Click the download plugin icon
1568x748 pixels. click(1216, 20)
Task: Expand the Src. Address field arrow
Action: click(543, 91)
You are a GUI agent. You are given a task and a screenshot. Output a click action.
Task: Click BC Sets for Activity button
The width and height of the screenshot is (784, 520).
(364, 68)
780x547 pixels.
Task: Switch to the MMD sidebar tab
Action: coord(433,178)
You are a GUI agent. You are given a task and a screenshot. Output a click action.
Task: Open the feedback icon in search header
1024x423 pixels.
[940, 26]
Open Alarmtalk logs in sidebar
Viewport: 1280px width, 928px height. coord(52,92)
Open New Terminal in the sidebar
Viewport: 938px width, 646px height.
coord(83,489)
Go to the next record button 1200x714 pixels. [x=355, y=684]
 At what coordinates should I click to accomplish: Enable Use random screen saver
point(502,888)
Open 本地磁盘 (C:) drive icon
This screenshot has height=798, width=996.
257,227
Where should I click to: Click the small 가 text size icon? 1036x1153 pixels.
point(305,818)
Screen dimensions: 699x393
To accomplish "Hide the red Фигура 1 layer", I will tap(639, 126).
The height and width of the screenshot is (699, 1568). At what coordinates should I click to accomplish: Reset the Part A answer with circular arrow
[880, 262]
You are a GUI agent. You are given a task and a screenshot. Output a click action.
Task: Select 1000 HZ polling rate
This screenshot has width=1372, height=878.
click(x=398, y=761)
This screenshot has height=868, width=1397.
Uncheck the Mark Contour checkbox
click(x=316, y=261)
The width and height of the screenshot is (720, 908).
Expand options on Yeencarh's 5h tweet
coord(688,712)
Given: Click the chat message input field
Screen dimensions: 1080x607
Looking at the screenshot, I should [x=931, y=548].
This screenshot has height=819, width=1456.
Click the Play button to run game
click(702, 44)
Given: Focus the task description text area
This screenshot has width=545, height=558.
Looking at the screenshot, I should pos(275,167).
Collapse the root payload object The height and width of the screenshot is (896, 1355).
________
» THE PROBLEM: Beginning with the line that contains "Task: Select 1000 HZ polling rate", set down every line through the end of the data without change.

» SOLUTION FOR THIS TASK:
Task: Select 1000 HZ polling rate
This screenshot has width=1372, height=878.
click(x=398, y=761)
This screenshot has height=868, width=1397.
Uncheck the Mark Contour checkbox
click(x=316, y=261)
The width and height of the screenshot is (720, 908).
Expand options on Yeencarh's 5h tweet
coord(688,712)
Given: Click the chat message input field
Screen dimensions: 1080x607
Looking at the screenshot, I should [x=931, y=548].
This screenshot has height=819, width=1456.
Click the Play button to run game
click(702, 44)
Given: Focus the task description text area
This screenshot has width=545, height=558.
Looking at the screenshot, I should pos(275,167).
Collapse the root payload object The height and width of the screenshot is (896, 1355).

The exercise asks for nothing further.